WILLIAM FRANK CALDERON (1865-1943)

Signed and dated 'W.FRANK CALDERON 1886 (lower right); and signed again and inscribed as titled (on the verso)
In original frame

91cm x 78.5cm in the frame

SOLD

On the face of it this is simply a charming picture of a smallholder’s dog and her charges eyeing up some pet rabbits; pet rabbits one has to add at great pains to make themselves look as delicious as possible. The collar on the adult dog holds the key to the predicament depicted: the rabbits look dangerously accessible and yet they and the dog know only too well that, as part of the establishment, they are strictly off limits.

There is, however, another more profound interpretation of the painting (an interpretation that one instinctively feels must be right) : that it is simultaneously a religious picture, symbolically representing the human condition. We, our sub-lunary selves, are constantly tempted to yield to self-rewarding temptation (in this case, a bit of impromptu Rabbit Tartare) and yet something powerful and mysterious tends to hold us back.
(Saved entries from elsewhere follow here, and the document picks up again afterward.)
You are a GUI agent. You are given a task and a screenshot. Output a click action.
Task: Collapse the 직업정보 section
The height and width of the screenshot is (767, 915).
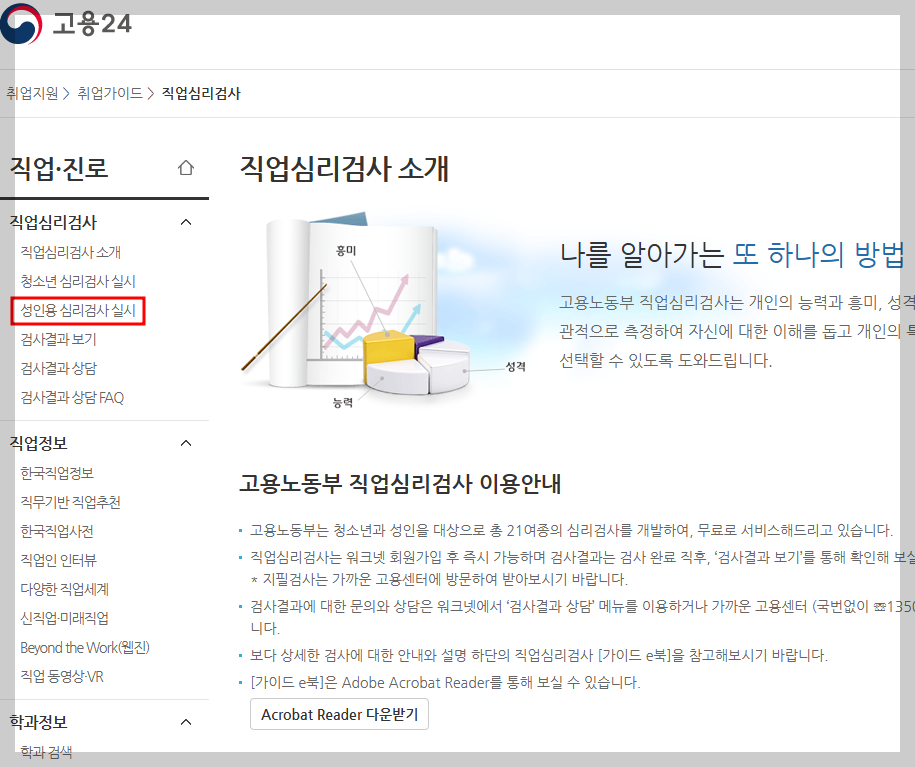click(185, 443)
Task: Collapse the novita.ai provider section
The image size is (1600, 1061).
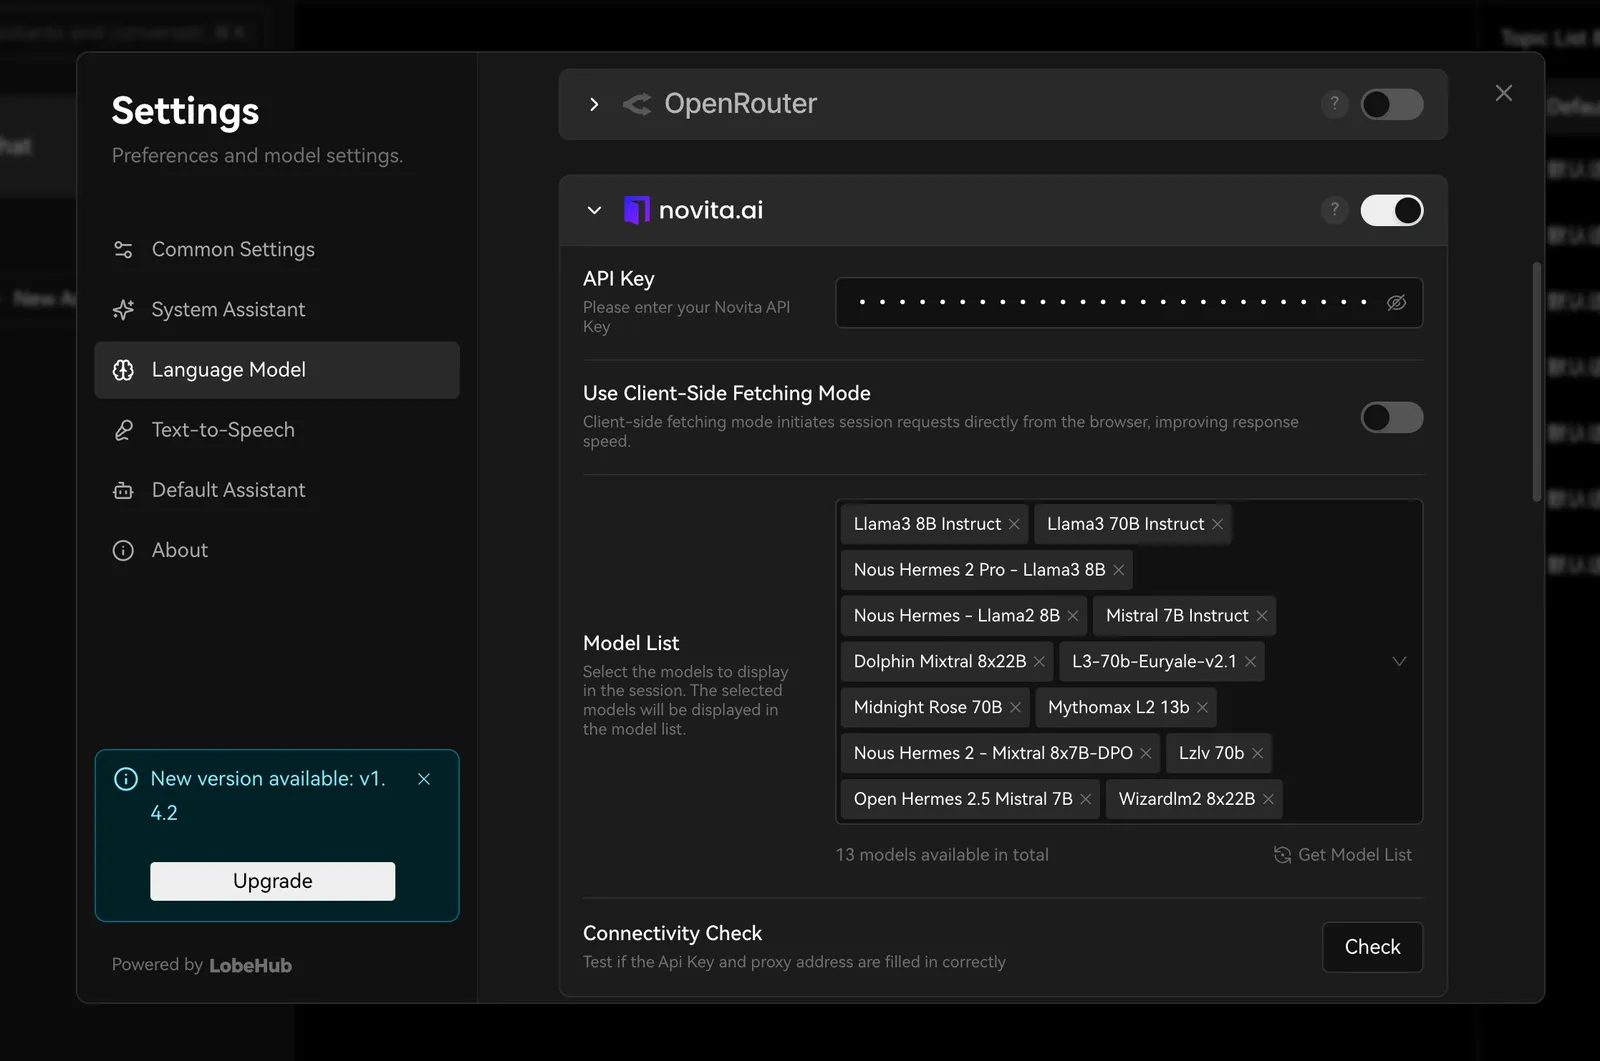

It is this powerful, mysterious and indeed numinous thing that one feels the dog is trying to grapple with as she looks up in awe-filled supplication towards the rabbits (themselves of course anciently symbolic of The Passion). One feels the moment is transcendent for her (though one guesses, like communion, it is almost a daily ritual in the farmyard) – something (and this is the tour de force of the picture) not missed by the puppy on the right. While his sibling, the little heathen, looks up at what he hopes might imminently become lunch, the more curious right-hand puppy looks at his mother like a child looks for the first time at its parent taking the sacrament. He won’t forget it.

The collar has become God Himself.

William Frank Calderon was a painter of animals, portraits and landscape. Born in London, son of the painter, Philip Hermogenes Calderon (1833-1898) keeper of the Royal Academy, he was educated at University College School, London, and studied at the Slade under Alphonse Legros (1837-1911). He exhibited at the RA from 1881-1916 and established the School of Animal Painting, Baker Street, London, and remained its principal from 1894-1916.

William Frank Calderon’s work has been offered at auction multiple times, the record price being 72,170 USD for How Four Queens Found Sir Lancelot Sleeping sold at Sotheby’s London in 1999.